• Directions for this task: Print the whole listing below again, exactly as given.

• Material for this task:
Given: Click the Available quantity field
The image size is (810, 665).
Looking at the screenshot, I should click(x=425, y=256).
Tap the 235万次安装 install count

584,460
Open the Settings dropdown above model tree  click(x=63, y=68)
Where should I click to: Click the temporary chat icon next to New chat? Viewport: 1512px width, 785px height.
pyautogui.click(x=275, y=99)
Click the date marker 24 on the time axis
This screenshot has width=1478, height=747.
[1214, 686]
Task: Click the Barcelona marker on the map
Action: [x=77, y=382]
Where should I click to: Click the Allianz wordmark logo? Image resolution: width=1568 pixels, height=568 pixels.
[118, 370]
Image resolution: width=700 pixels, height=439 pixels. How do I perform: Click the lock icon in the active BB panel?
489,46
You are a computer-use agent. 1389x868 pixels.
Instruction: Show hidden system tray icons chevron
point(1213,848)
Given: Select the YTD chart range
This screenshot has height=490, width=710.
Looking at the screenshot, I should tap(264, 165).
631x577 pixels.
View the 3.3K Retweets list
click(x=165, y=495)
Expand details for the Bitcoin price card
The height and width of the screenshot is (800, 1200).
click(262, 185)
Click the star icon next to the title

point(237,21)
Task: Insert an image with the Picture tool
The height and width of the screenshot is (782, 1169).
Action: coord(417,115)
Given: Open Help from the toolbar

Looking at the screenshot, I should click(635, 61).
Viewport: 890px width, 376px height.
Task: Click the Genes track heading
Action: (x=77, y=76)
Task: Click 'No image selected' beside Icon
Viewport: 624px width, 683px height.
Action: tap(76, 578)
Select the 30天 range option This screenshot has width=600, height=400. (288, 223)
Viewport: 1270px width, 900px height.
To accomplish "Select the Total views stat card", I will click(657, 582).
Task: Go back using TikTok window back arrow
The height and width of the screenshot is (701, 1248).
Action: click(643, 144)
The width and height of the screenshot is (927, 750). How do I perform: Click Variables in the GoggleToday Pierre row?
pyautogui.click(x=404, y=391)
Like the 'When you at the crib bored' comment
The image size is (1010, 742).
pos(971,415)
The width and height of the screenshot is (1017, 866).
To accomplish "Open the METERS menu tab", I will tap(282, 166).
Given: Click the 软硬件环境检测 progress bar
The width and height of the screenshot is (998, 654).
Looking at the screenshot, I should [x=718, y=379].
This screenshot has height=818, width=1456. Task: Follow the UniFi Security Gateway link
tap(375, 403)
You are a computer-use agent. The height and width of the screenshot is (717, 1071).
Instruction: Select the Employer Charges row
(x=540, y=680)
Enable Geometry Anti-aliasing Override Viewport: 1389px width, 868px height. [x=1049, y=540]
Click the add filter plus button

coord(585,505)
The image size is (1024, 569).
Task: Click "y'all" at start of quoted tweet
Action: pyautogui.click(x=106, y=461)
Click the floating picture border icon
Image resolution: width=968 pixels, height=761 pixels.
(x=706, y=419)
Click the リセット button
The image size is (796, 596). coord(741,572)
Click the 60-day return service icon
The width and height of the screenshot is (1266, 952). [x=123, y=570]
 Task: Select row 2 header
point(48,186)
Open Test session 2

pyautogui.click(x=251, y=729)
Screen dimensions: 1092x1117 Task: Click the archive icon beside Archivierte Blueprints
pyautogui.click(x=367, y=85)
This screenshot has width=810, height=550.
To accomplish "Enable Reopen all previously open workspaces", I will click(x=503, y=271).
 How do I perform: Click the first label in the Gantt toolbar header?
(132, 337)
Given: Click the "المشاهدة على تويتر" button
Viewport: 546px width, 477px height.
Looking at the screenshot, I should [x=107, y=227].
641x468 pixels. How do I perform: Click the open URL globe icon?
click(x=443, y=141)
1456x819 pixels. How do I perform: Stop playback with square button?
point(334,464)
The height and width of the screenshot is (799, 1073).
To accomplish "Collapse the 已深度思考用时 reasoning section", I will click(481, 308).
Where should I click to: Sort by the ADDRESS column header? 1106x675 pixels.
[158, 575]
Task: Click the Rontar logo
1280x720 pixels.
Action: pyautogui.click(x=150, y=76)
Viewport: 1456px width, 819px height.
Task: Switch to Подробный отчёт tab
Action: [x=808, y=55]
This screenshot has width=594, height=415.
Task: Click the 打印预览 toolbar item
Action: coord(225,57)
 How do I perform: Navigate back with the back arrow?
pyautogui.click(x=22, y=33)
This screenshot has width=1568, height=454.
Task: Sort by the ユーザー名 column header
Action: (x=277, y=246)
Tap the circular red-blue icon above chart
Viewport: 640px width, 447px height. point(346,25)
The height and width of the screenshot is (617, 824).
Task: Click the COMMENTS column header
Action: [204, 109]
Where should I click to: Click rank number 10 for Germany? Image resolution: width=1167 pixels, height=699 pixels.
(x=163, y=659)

• Written answer:
Given: Click the Available quantity field
The image size is (810, 665).
Looking at the screenshot, I should click(x=425, y=256).
Tap the 235万次安装 install count

584,460
Open the Settings dropdown above model tree  click(x=63, y=68)
Where should I click to: Click the temporary chat icon next to New chat? Viewport: 1512px width, 785px height.
pyautogui.click(x=275, y=99)
Click the date marker 24 on the time axis
This screenshot has width=1478, height=747.
[1214, 686]
Task: Click the Barcelona marker on the map
Action: [x=77, y=382]
Where should I click to: Click the Allianz wordmark logo? Image resolution: width=1568 pixels, height=568 pixels.
[118, 370]
Image resolution: width=700 pixels, height=439 pixels. How do I perform: Click the lock icon in the active BB panel?
489,46
You are a computer-use agent. 1389x868 pixels.
Instruction: Show hidden system tray icons chevron
point(1213,848)
Given: Select the YTD chart range
This screenshot has height=490, width=710.
Looking at the screenshot, I should tap(264, 165).
631x577 pixels.
View the 3.3K Retweets list
click(x=165, y=495)
Expand details for the Bitcoin price card
The height and width of the screenshot is (800, 1200).
click(262, 185)
Click the star icon next to the title

point(237,21)
Task: Insert an image with the Picture tool
The height and width of the screenshot is (782, 1169).
Action: coord(417,115)
Given: Open Help from the toolbar

Looking at the screenshot, I should click(635, 61).
Viewport: 890px width, 376px height.
Task: Click the Genes track heading
Action: (x=77, y=76)
Task: Click 'No image selected' beside Icon
Viewport: 624px width, 683px height.
Action: tap(76, 578)
Select the 30天 range option This screenshot has width=600, height=400. (288, 223)
Viewport: 1270px width, 900px height.
To accomplish "Select the Total views stat card", I will click(657, 582).
Task: Go back using TikTok window back arrow
The height and width of the screenshot is (701, 1248).
Action: click(643, 144)
The width and height of the screenshot is (927, 750). How do I perform: Click Variables in the GoggleToday Pierre row?
pyautogui.click(x=404, y=391)
Like the 'When you at the crib bored' comment
The image size is (1010, 742).
pos(971,415)
The width and height of the screenshot is (1017, 866).
To accomplish "Open the METERS menu tab", I will tap(282, 166).
Given: Click the 软硬件环境检测 progress bar
The width and height of the screenshot is (998, 654).
Looking at the screenshot, I should [x=718, y=379].
This screenshot has height=818, width=1456. Task: Follow the UniFi Security Gateway link
tap(375, 403)
You are a computer-use agent. The height and width of the screenshot is (717, 1071).
Instruction: Select the Employer Charges row
(x=540, y=680)
Enable Geometry Anti-aliasing Override Viewport: 1389px width, 868px height. [x=1049, y=540]
Click the add filter plus button

coord(585,505)
The image size is (1024, 569).
Task: Click "y'all" at start of quoted tweet
Action: pyautogui.click(x=106, y=461)
Click the floating picture border icon
Image resolution: width=968 pixels, height=761 pixels.
(x=706, y=419)
Click the リセット button
The image size is (796, 596). coord(741,572)
Click the 60-day return service icon
The width and height of the screenshot is (1266, 952). [x=123, y=570]
 Task: Select row 2 header
point(48,186)
Open Test session 2

pyautogui.click(x=251, y=729)
Screen dimensions: 1092x1117 Task: Click the archive icon beside Archivierte Blueprints
pyautogui.click(x=367, y=85)
This screenshot has width=810, height=550.
To accomplish "Enable Reopen all previously open workspaces", I will click(x=503, y=271).
 How do I perform: Click the first label in the Gantt toolbar header?
(132, 337)
Given: Click the "المشاهدة على تويتر" button
Viewport: 546px width, 477px height.
Looking at the screenshot, I should [x=107, y=227].
641x468 pixels. How do I perform: Click the open URL globe icon?
click(x=443, y=141)
1456x819 pixels. How do I perform: Stop playback with square button?
point(334,464)
The height and width of the screenshot is (799, 1073).
To accomplish "Collapse the 已深度思考用时 reasoning section", I will click(481, 308).
Where should I click to: Sort by the ADDRESS column header? 1106x675 pixels.
[158, 575]
Task: Click the Rontar logo
1280x720 pixels.
Action: pyautogui.click(x=150, y=76)
Viewport: 1456px width, 819px height.
Task: Switch to Подробный отчёт tab
Action: [x=808, y=55]
This screenshot has width=594, height=415.
Task: Click the 打印预览 toolbar item
Action: coord(225,57)
 How do I perform: Navigate back with the back arrow?
pyautogui.click(x=22, y=33)
This screenshot has width=1568, height=454.
Task: Sort by the ユーザー名 column header
Action: (x=277, y=246)
Tap the circular red-blue icon above chart
Viewport: 640px width, 447px height. point(346,25)
The height and width of the screenshot is (617, 824).
Task: Click the COMMENTS column header
Action: [204, 109]
Where should I click to: Click rank number 10 for Germany? Image resolution: width=1167 pixels, height=699 pixels.
(x=163, y=659)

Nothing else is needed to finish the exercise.